575の会

名古屋にある575の会という俳句のグループ。
身辺のささやかな呟きなども。

故郷は今 (1)  

2022年07月31日 | Weblog

最近、私がつくった拙い短歌です。

 

 安曇川の流るる先の山並みを越えれば若狭想いは募る

 

 原発の怖さ訴え続けて幾年ぞ中嶌和尚信念貫く

 

京都府の花背峠あたりに発して、

滋賀県の高島市朽木(くつき)から琵琶湖西岸に流れ込む安曇川(あどがわ)。

朽木の北、若狭街道 (鯖街道) の先が私の故郷、小浜です。

若狭湾のほぼ中央に立地しています。国宝や重要文化財が多く”海のある奈良”と呼ばれています。

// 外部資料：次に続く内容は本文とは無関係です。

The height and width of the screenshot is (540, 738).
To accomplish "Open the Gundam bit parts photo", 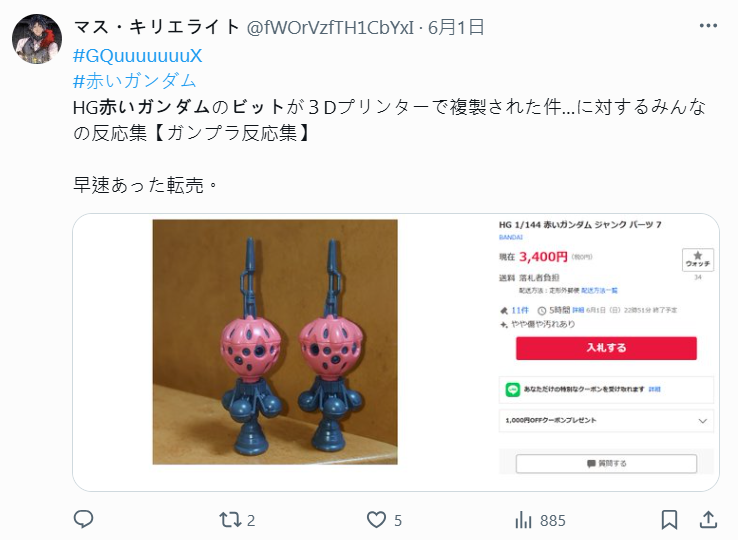I will 275,342.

しかし、若狭湾には15基もの原子力発電所があり、原発銀座とも言われています。

ここで、何かあれば甚大な被害が出てしまいます。

 

福井県小浜市の名刹、明通寺の中嶌哲演和尚は 早くから反原発運動に関わり、

昭和46年には「市民の会」を立ち上げ、今も活動を続けておられます。

ロシアのウクライナ侵攻でにわかに核の脅威が昂まってきました。

中嶌和尚はロシアによるザポリージャ原発がいち早く制圧されたことに衝撃を受け、次のように述べています。

 

 「…戦争も、原発も、いかに理不尽で不当に強行されるものか。

ロシア国内で反戦平和の声をあげ、行動することがいかに困難であるかは、

それを批判する欧米諸国や日本のかっての戦時下の情報統制や過酷な弾圧を省みる必要があるのでは。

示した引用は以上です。